Sir Ken Dodd's widow sold his life work to a top West End producer

Sir Ken Dodd's life story is expected to become a stage show credit:Bang Showbiz
Sir Ken Dodd's life story is expected to become a stage show credit:Bang Showbiz

Sir Ken Dodd’s widow has sold the rights to his jokes to a West End producer.

Lady Anne Dodd - who spent 40 years with the comic but only married him two days before his death at the age of 90 in 2018 - gave away her husband’s life work for an undisclosed sum to Michael Harrison.

Speaking to the Daily Mail’s Baz Bamigboye, the legendary one-liner comic’s widow explained she was “thrilled and delighted” that the ‘Joseph and the Technicolor Dreamcoat’ producer was taking “Ken’s story to the stage.”

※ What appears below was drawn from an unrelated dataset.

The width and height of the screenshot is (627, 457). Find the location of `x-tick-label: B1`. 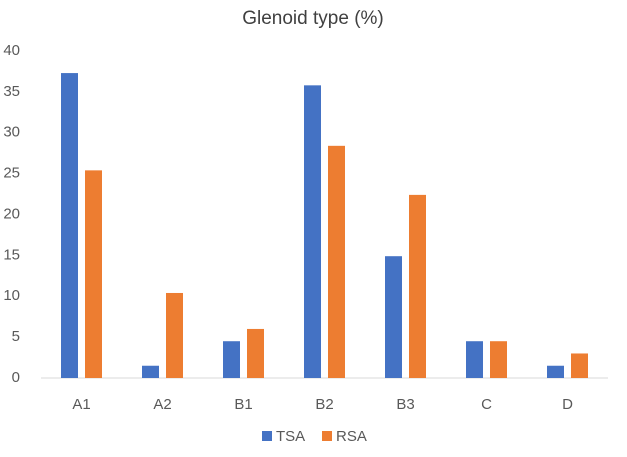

Anne said: “It will be a tattyfilarious celebration of laughter and happiness.”

Michael - who also has worked on ‘Oklahoma!’ and ‘Bedknobs and Broomsticks’ - realised that the ‘An Audience With…” funnyman was “in a class of his own” after his grandfather took him to see him perform in the flesh as a child and is looking forward to immortalising Ken on stage.

He said: “I saw him on TV, but it was seeing him live that made you realise he was a comic artist in a class of his own."

Michael outlined that the sale entails “everything written down, filmed and recorded… even witticism scribbled down on scraps of paper" and is now focusing on finding the right actor to take the top billing.

He said: “The key is going to be: 'How do you cast a genius?' But that worry can be attended to once the show is written."

To kick off the creative process, Michael intends to hire a playwright, who he would take to talk with Lady Anne, explore Knotty Ash in Liverpool - where Ken was born and raised - and then write a show, a process expected to take "two or three years".

Recently, Lady Anne shared how Ken was “a romantic person” as she opened up about their correspondence in the early days of the pair's relationship during the 1970s.

She said: “He was a romantic person. I got wonderful cards. He used to leave messages around for me to find. He was a bit of a tease as well. He got a rubber spider once and put it on the back of my shoulder because I hate spiders. But most of the time at home he was quite serious. Comedy is serious work.”